In April, the ‘Crypto Climate Accord’ was announced, to near-zero fanfare. It has some trustworthy names attached to it, including an association with the UNFCCC and the Rocky Mountain Institute, but it was essentially ignored by the Bitcoin community.
Musk’s new centralized Bitcoin monitoring effort…
the Bitcoin Mining Council led by Bitcoin guy Michael Saylor, activated its website yesterday.
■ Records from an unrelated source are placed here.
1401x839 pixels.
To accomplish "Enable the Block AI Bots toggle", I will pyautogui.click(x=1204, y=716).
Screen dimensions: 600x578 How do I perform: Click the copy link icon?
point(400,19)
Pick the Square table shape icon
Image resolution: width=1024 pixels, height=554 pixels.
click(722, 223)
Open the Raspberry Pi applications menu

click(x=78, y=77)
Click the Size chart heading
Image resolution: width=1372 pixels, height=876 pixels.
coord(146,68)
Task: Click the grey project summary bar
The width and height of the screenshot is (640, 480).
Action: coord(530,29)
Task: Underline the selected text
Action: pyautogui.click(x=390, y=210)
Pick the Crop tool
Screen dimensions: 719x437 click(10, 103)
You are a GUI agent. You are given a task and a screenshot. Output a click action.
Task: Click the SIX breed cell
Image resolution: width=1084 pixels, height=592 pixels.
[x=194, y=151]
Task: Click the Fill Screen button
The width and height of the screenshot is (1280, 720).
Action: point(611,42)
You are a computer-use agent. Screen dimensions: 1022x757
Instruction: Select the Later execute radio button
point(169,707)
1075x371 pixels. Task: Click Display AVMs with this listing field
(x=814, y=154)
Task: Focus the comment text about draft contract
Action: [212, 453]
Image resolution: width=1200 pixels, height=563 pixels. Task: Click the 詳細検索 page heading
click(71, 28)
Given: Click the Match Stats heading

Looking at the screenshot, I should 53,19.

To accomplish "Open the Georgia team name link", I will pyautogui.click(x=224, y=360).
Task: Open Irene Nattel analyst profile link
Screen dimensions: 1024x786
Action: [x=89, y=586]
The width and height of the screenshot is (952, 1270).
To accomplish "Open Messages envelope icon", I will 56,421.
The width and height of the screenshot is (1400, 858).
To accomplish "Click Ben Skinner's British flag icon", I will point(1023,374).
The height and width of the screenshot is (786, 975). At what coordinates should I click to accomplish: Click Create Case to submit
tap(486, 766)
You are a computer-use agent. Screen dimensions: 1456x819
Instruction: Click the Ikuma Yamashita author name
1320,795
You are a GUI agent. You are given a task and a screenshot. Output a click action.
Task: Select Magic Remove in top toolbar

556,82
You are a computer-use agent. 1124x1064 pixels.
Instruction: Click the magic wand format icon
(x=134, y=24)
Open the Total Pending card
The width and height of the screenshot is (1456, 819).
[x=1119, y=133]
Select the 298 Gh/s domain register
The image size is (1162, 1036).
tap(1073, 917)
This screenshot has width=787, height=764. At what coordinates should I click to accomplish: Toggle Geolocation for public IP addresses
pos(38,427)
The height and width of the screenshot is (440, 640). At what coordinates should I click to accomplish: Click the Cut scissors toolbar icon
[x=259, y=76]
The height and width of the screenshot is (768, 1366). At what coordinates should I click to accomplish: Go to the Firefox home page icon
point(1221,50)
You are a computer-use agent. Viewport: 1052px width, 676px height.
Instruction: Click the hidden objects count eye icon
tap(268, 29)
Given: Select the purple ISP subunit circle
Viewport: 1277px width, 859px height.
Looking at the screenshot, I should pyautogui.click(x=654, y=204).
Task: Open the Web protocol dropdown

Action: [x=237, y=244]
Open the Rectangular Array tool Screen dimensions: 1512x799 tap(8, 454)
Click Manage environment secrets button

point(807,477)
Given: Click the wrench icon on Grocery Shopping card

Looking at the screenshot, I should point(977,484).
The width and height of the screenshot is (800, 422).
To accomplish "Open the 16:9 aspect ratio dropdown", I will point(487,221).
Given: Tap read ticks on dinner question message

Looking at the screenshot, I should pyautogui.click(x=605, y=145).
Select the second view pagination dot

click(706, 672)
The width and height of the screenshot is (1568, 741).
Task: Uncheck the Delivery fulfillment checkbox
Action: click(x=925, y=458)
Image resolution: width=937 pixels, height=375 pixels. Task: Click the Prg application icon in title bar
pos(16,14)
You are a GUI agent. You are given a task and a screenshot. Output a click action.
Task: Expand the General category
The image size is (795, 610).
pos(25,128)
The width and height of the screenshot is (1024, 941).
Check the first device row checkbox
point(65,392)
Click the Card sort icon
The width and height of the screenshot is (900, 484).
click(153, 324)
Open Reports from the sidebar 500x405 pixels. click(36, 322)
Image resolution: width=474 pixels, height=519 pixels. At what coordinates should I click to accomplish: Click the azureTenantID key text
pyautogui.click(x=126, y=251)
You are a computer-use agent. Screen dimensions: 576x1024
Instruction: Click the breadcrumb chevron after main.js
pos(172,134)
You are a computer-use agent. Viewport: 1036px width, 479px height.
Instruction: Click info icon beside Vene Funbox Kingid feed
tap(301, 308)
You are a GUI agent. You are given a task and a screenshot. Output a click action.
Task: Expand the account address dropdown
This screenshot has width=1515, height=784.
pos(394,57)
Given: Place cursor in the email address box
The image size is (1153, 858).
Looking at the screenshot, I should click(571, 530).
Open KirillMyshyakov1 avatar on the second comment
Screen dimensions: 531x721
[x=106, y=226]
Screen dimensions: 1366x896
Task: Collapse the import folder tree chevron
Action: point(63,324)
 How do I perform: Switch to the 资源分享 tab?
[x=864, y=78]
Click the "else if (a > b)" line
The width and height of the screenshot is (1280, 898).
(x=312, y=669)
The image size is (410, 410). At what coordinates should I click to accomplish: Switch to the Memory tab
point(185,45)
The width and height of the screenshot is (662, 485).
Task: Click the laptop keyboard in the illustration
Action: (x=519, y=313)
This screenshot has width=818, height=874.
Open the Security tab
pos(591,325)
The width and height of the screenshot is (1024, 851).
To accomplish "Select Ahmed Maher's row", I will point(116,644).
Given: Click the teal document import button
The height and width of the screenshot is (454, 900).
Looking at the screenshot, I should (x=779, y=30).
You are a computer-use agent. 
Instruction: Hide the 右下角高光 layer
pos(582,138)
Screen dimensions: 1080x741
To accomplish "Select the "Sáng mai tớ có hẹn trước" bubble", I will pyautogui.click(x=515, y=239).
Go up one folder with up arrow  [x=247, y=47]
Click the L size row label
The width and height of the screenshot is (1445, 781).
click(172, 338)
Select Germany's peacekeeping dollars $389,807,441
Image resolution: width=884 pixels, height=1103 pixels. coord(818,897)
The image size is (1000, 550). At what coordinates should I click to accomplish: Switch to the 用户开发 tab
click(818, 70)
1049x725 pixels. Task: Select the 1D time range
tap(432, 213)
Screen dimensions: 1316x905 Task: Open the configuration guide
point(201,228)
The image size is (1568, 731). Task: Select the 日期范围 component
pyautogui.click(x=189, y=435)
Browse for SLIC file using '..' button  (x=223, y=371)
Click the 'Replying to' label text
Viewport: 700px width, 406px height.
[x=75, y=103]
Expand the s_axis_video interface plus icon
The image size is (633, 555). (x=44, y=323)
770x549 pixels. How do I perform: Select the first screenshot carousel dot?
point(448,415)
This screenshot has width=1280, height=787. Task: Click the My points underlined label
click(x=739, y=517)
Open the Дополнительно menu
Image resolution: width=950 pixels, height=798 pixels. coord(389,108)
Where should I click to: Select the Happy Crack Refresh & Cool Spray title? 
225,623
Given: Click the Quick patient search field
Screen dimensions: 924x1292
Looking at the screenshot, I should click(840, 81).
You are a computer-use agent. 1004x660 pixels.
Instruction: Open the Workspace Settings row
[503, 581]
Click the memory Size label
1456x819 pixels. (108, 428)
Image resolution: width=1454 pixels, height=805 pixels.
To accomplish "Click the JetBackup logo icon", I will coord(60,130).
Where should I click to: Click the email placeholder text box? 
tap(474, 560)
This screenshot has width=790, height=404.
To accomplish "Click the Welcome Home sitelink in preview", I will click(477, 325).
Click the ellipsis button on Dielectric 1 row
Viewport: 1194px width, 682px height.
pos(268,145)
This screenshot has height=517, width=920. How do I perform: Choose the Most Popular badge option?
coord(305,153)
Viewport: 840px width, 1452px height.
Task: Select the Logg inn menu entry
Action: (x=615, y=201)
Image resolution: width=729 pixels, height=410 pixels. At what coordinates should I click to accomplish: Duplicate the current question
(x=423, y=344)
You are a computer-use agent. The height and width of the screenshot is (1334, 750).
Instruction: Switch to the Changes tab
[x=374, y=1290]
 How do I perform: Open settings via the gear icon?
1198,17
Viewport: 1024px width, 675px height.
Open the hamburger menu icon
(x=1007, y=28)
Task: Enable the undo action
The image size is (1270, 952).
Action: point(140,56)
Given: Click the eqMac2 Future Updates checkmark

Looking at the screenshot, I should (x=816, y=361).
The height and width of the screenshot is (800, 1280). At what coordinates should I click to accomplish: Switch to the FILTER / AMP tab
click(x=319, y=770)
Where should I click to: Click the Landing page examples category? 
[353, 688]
Saylor announced its creation by declaring very transparently that it was “born out a desire to shape the narrative around cryptocurrency’s energy use”, and the website angrily insists that Bitcoin’s energy usage “is a feature, not a bug, and provides tremendous network security”.
Musk’s contribution here seems to be periodically reducing and increasing the value of Bitcoin through tweets that are often generously be described as ‘cryptic’ but probably more accurately described as ‘market manipulatey’, along with spurring the creation of this half-hearted greenwashing effort.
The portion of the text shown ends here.